> _REQUIRED WORK_
Find every row below that contains the word "will", and copy each of those rows in full.

> _DATA RECORDS_
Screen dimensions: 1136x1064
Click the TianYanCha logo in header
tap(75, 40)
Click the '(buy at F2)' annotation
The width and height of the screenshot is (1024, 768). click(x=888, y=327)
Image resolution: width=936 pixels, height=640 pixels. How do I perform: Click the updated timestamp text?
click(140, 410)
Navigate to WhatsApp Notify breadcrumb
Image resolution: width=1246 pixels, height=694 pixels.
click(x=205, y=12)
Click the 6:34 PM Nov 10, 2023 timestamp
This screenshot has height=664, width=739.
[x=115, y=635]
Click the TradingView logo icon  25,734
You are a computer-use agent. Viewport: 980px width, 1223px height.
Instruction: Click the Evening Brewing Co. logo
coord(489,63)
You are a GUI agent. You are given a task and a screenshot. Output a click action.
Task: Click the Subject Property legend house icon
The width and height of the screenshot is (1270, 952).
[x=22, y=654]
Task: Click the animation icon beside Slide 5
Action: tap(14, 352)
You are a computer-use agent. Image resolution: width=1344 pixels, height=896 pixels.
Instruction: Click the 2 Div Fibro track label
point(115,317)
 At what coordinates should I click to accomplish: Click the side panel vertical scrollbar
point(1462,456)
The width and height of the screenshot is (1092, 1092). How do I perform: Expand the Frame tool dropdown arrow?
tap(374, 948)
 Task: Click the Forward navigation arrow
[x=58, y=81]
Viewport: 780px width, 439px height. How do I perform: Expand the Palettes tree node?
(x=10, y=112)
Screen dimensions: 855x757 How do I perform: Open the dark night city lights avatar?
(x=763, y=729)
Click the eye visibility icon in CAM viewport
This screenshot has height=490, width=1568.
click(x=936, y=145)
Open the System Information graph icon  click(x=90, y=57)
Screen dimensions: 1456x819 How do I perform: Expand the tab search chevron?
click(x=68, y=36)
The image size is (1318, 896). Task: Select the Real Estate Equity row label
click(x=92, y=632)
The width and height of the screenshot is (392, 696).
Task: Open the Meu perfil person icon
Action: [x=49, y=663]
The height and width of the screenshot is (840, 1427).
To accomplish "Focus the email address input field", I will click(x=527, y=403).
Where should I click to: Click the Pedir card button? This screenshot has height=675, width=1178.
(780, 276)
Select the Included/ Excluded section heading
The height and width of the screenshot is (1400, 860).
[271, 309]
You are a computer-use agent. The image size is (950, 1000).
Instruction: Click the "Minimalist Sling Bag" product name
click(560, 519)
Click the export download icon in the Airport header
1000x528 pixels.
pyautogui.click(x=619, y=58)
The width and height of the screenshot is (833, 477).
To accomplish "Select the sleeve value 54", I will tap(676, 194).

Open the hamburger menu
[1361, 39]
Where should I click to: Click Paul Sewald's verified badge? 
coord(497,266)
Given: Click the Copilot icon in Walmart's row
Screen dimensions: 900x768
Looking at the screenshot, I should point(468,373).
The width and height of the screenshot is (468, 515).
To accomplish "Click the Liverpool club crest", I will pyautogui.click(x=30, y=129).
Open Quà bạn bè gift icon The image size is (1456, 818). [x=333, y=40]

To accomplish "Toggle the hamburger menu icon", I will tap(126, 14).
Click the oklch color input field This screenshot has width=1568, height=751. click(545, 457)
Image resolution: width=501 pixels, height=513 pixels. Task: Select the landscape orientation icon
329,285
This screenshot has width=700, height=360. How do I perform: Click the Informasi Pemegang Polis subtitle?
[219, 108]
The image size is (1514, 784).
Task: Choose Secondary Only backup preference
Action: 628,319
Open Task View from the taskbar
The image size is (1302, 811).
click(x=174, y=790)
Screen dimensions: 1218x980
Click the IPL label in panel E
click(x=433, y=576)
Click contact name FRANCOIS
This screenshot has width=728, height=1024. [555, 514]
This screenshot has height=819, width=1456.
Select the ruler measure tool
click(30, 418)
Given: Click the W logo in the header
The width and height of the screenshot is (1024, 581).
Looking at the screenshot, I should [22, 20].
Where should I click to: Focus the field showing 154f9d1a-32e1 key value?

> _WRITTEN SOLUTION_
To accomplish "Focus the email address input field", I will click(x=527, y=403).
To accomplish "Select the sleeve value 54", I will tap(676, 194).
To accomplish "Click the Liverpool club crest", I will pyautogui.click(x=30, y=129).
To accomplish "Toggle the hamburger menu icon", I will tap(126, 14).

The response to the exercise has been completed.